Work required
The answer should be an exact copy of the lines from the line with "Viewport: 700px width, 700px height." through the last line of the entries, and no other lines.

Data provided
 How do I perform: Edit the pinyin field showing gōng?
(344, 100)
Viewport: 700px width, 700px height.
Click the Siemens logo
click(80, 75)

Your response
Viewport: 700px width, 700px height.
Click the Siemens logo
click(80, 75)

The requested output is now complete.